BEGIN

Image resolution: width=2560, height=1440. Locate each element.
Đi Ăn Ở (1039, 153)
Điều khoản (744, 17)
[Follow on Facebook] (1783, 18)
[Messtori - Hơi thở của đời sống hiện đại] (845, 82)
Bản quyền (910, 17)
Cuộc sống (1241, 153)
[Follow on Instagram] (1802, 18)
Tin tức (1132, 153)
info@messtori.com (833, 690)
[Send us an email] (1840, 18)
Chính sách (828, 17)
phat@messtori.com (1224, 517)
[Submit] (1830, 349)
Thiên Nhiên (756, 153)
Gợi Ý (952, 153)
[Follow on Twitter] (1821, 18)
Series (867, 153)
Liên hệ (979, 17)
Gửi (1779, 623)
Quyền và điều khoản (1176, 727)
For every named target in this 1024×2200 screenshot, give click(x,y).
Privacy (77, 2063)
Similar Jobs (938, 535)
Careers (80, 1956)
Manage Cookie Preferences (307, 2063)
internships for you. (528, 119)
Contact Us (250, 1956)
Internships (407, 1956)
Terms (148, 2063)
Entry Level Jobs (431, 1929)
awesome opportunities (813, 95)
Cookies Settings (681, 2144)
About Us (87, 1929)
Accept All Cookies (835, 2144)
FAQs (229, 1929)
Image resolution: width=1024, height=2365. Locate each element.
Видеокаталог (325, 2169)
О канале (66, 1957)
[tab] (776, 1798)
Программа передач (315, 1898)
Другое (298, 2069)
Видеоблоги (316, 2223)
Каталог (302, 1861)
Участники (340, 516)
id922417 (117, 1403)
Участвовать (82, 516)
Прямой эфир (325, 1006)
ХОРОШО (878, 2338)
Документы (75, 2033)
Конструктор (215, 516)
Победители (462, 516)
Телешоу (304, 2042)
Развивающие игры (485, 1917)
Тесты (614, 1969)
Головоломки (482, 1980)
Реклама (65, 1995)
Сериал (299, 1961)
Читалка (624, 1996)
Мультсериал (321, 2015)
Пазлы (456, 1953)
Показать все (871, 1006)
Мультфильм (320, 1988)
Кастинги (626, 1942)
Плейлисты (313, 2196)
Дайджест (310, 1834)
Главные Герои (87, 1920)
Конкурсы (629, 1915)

END

Filter the listing for the word "Cookies" and copy every line that holds it.

Cookies Settings (681, 2144)
Accept All Cookies (835, 2144)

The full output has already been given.